╭─ Data

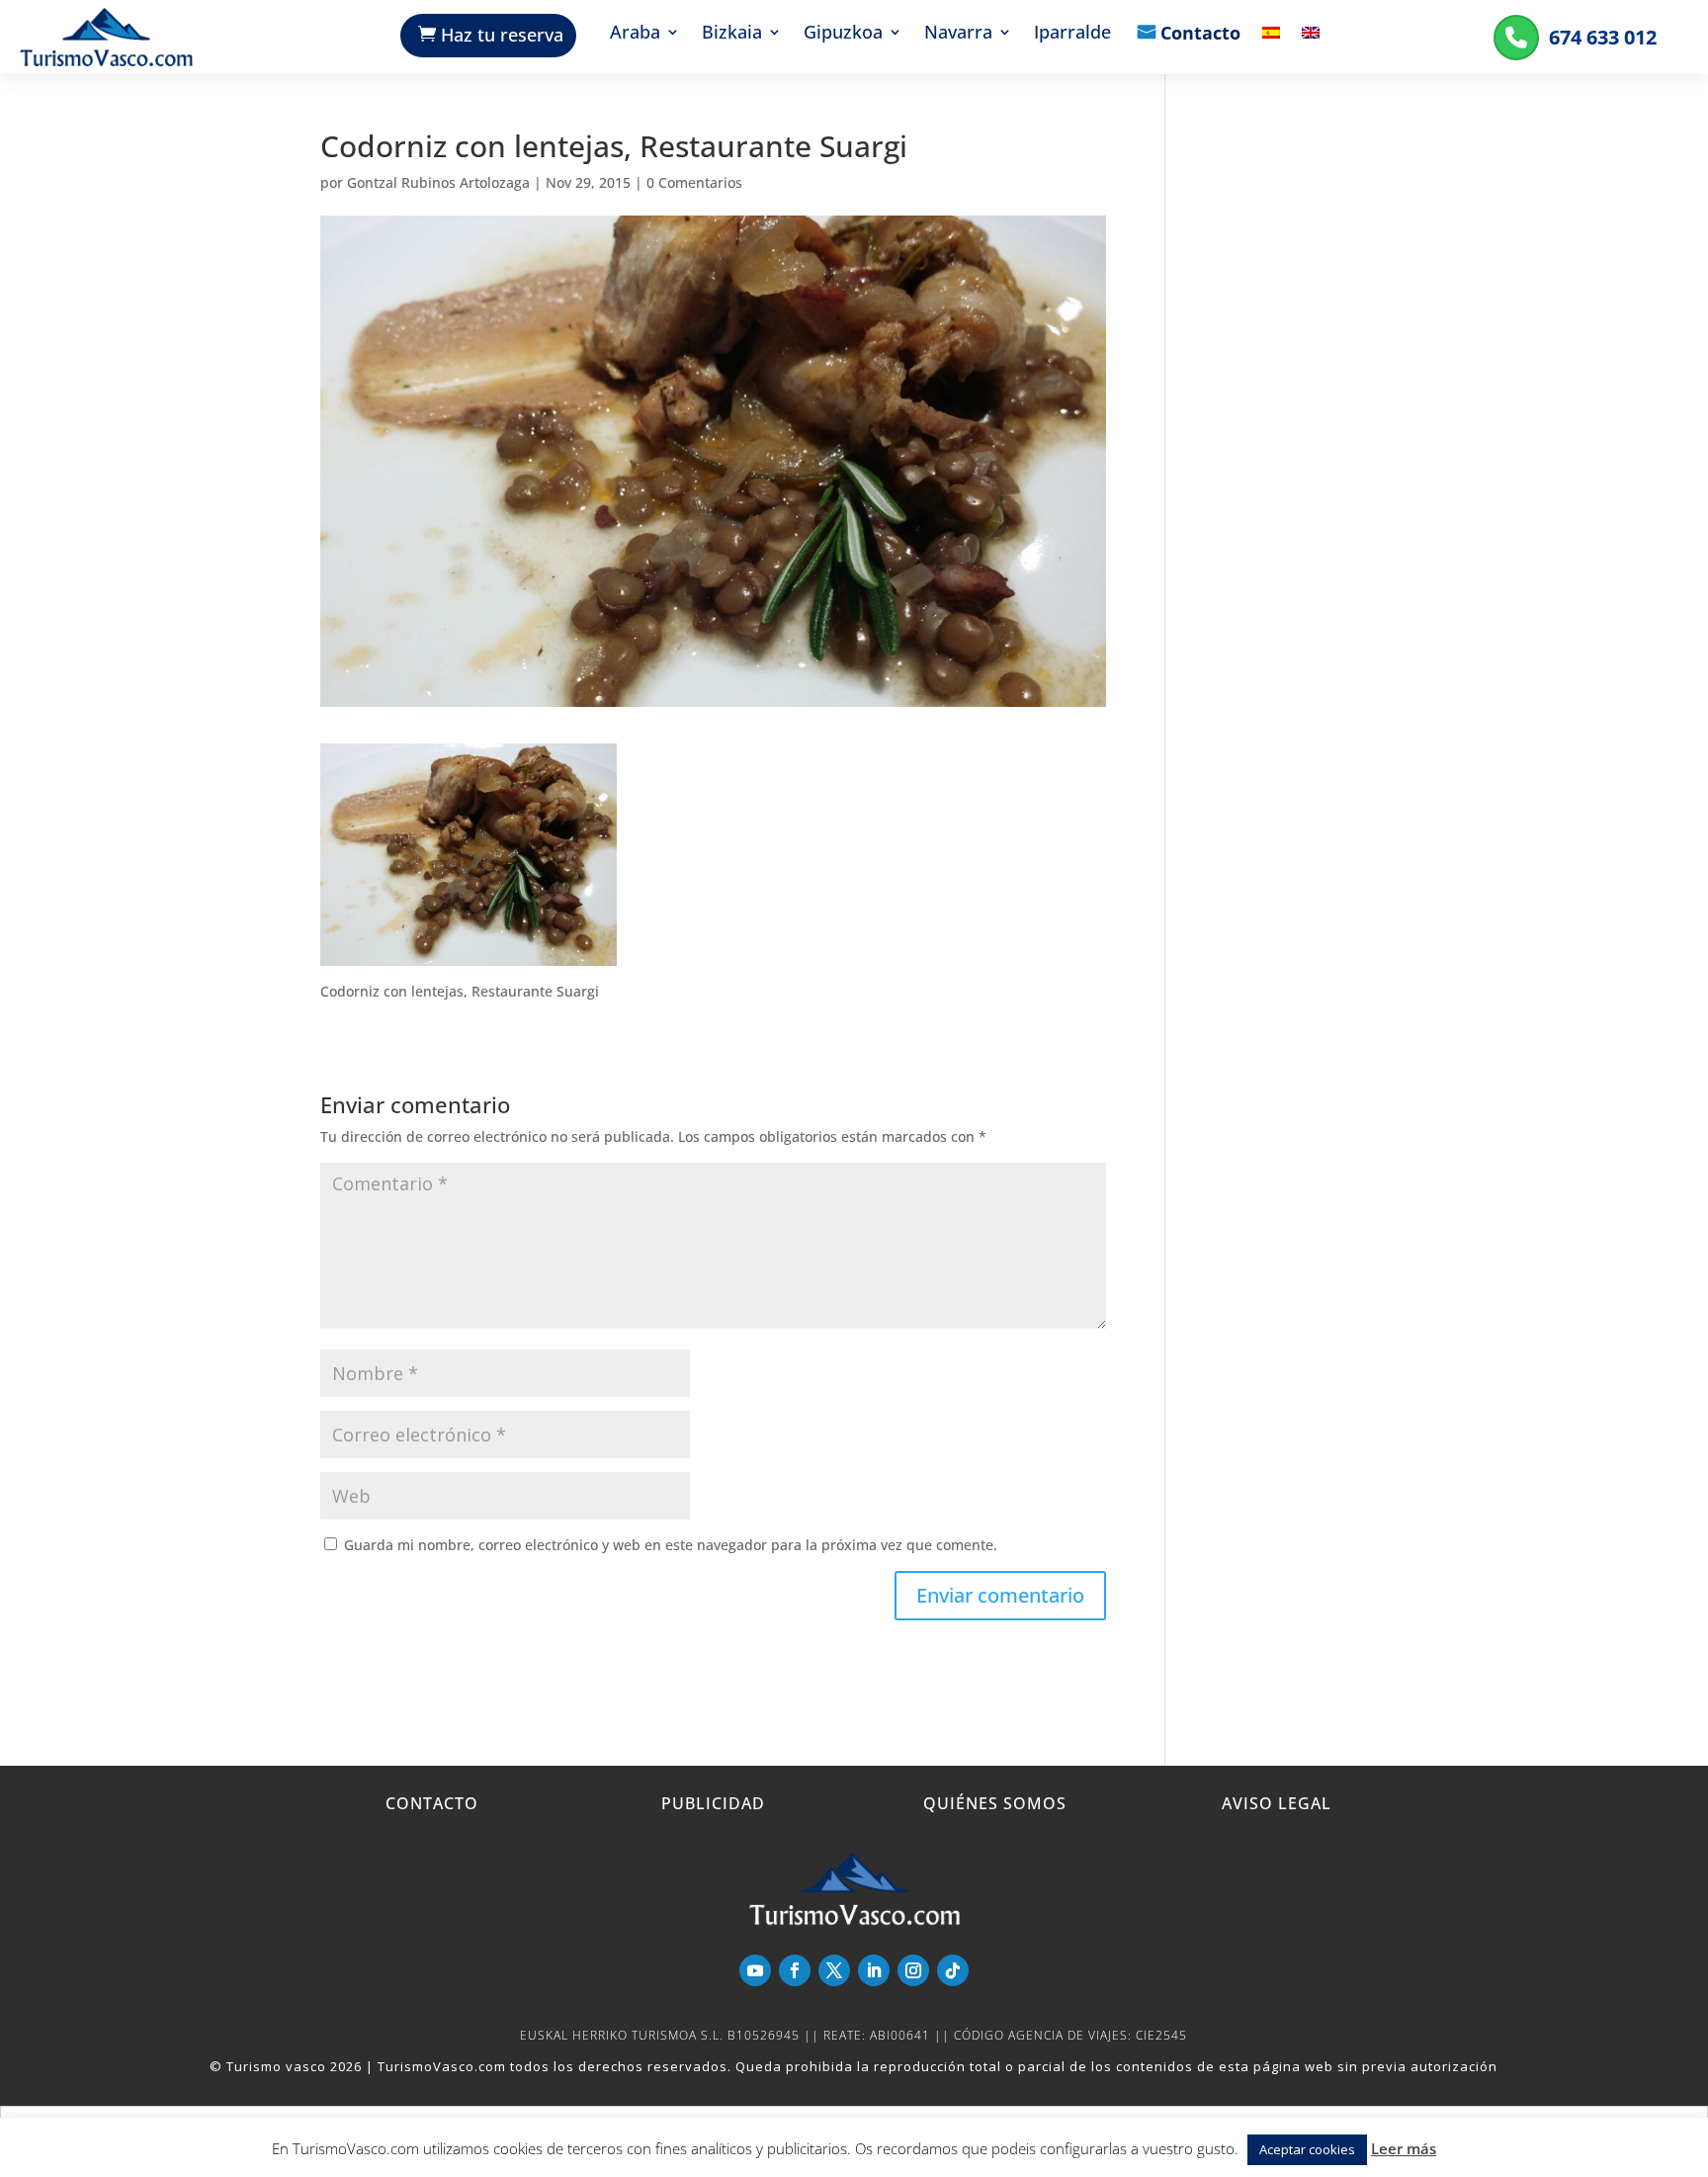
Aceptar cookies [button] (1307, 2149)
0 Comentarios (694, 182)
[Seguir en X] (834, 1970)
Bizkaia (732, 34)
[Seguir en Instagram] (913, 1970)
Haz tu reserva (502, 34)
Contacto (1200, 34)
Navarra (958, 34)
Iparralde (1072, 34)
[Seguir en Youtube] (755, 1970)
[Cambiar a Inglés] (1311, 47)
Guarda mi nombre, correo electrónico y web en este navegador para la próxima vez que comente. (670, 1544)
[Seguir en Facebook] (795, 1970)
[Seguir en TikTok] (953, 1970)
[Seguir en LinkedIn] (874, 1970)
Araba (635, 34)
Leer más (1403, 2148)
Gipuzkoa (843, 34)
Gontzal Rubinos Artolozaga (438, 182)
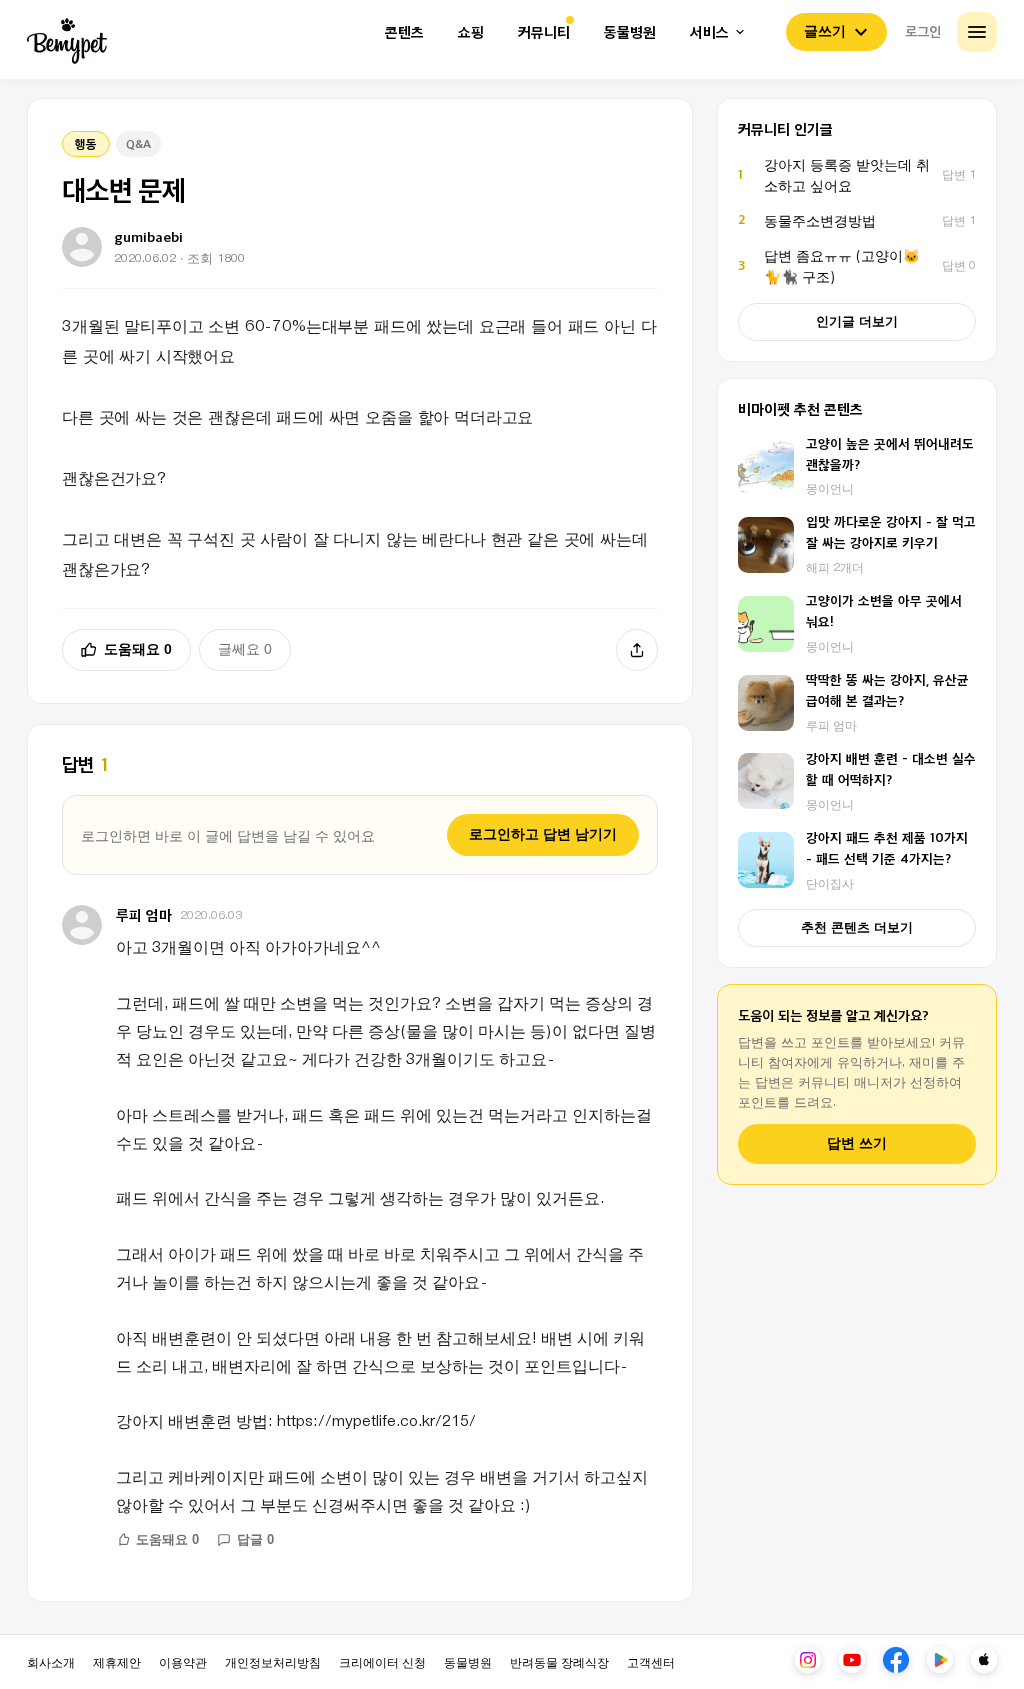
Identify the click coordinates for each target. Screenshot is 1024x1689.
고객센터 (651, 1661)
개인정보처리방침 (273, 1661)
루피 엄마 (144, 914)
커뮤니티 (544, 32)
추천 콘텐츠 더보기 (857, 927)
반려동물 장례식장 (559, 1661)
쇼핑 (471, 32)
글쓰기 (825, 31)
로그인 (923, 31)
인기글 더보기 (857, 321)
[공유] (637, 650)
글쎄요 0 (245, 649)
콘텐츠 (404, 32)
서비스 (709, 32)
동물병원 (630, 32)
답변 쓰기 (857, 1143)
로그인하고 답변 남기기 (543, 834)
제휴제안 (117, 1661)
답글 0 (255, 1539)
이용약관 (183, 1661)
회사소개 (51, 1661)
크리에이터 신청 (382, 1661)
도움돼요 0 (138, 649)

╰─

About this task: For this exercise, the lines from the one containing "[Cambiar a Inglés] (1311, 47)" through the last line of the entries above are to be output exactly, both included, and pictures are skipped.

Result for this task:
[Cambiar a Inglés] (1311, 47)
Guarda mi nombre, correo electrónico y web en este navegador para la próxima vez que comente. (670, 1544)
[Seguir en Facebook] (795, 1970)
[Seguir en TikTok] (953, 1970)
[Seguir en LinkedIn] (874, 1970)
Araba (635, 34)
Leer más (1403, 2148)
Gipuzkoa (843, 34)
Gontzal Rubinos Artolozaga (438, 182)
Identify the click coordinates for each target. Screenshot is 1024x1689.
고객센터 (651, 1661)
개인정보처리방침 (273, 1661)
루피 엄마 (144, 914)
커뮤니티 (544, 32)
추천 콘텐츠 더보기 (857, 927)
반려동물 장례식장 (559, 1661)
쇼핑 (471, 32)
글쓰기 (825, 31)
로그인 (923, 31)
인기글 더보기 (857, 321)
[공유] (637, 650)
글쎄요 0 (245, 649)
콘텐츠 (404, 32)
서비스 (709, 32)
동물병원 (630, 32)
답변 쓰기 (857, 1143)
로그인하고 답변 남기기 (543, 834)
제휴제안 (117, 1661)
답글 0 (255, 1539)
이용약관 (183, 1661)
회사소개 (51, 1661)
크리에이터 신청 (382, 1661)
도움돼요 0 (138, 649)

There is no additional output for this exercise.